The RO has told the veteran that to re-open his claim he needs to get new and material evidence. The veteran then goes to his VA shrink. The shrink has not been cooperative and now is trying to blackmail the veteran into agreeing to lock himself into a C&P examiners determination in exchange for her effort to get him a C&P exam.
I really think that this shrink is trying to stop this veteran from getting involved in a long drawn out battle because she thinks that the battle is compounding his condition. I cannot argue that this is not true. We all know how frustrating a battle with the VA can get.
I do not think this shrink realizes how messed up the C&P exams can get. Additionally, what this shrink does not realize is that we never intended to depend on the C&P process to begin with. Trying to get a C&P was plan “B” from the get go. Plan “A” is to get an IMO.

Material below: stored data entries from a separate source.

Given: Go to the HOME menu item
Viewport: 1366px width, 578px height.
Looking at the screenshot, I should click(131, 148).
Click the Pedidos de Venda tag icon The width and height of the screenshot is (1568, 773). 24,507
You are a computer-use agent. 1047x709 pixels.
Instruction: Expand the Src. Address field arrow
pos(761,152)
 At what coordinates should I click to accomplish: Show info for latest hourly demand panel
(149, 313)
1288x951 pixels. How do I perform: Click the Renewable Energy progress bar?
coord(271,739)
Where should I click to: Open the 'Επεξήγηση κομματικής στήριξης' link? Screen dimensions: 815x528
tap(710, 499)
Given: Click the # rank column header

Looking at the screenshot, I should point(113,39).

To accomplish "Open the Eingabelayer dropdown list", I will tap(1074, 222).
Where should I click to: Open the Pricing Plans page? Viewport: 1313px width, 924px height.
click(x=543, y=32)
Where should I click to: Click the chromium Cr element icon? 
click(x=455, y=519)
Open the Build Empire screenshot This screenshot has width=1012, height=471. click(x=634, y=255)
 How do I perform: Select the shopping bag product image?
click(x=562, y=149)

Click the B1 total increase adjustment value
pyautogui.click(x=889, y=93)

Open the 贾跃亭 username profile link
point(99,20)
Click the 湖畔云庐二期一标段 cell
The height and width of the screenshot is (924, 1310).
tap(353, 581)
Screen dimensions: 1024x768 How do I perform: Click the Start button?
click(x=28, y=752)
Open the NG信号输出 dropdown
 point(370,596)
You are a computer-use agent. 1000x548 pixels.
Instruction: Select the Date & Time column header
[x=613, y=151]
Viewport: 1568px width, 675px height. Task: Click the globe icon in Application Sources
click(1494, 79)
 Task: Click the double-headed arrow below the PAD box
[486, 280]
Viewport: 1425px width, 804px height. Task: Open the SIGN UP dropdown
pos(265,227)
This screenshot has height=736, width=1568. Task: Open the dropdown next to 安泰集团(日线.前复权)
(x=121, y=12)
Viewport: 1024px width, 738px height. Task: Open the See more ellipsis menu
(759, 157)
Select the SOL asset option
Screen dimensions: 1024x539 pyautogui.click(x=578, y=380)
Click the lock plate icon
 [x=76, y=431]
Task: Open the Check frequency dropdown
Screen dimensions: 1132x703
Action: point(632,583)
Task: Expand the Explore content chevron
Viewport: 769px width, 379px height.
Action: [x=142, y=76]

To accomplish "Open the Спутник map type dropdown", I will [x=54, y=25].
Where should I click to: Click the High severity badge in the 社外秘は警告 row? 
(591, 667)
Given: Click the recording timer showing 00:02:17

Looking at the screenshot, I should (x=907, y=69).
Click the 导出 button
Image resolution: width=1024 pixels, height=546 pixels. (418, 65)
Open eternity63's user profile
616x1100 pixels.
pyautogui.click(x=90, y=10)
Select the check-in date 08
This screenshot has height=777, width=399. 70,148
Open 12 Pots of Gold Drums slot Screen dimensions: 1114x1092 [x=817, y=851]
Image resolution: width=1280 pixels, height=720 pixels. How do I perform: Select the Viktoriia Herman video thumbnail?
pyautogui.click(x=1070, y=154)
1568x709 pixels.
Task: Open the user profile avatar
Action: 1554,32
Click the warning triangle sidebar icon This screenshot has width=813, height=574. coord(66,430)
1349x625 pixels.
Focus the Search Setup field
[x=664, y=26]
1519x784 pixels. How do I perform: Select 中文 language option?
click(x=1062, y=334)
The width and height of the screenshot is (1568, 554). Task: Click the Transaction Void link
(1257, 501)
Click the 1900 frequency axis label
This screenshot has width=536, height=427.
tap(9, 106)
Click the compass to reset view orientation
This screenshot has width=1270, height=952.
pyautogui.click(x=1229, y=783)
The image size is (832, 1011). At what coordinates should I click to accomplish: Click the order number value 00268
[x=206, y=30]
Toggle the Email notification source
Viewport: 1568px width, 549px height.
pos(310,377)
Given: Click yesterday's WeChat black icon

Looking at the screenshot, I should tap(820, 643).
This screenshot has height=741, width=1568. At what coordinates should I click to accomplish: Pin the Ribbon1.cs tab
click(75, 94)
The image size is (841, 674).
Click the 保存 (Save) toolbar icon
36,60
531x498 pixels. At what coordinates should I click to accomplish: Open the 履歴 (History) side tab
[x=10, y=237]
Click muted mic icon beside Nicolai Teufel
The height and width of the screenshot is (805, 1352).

Getting an IMO from a doctor chosen at random is also a problem. I have been of the opinion that industrial injury and Social Security attorney’s work closely with doctors who are favorable to the plaintiff. These lawyers only get paid when they win. They are not going to send their claimants to see doctors who write reports favorable for the defense. I have actually sat in the offices of attorney’s that were on the phone telling doctors what the reports need to address.
I recently talked with a social security attorney who has agreed to refer me to his doctors. I will keep hadit posted on how this goes. If this works out then I would suggest that people seeking IMO’s get referrals from a SSD attorney. Choosing doctors at random can be problematic.
Hoppy
100% for Angioedema with secondary conditions.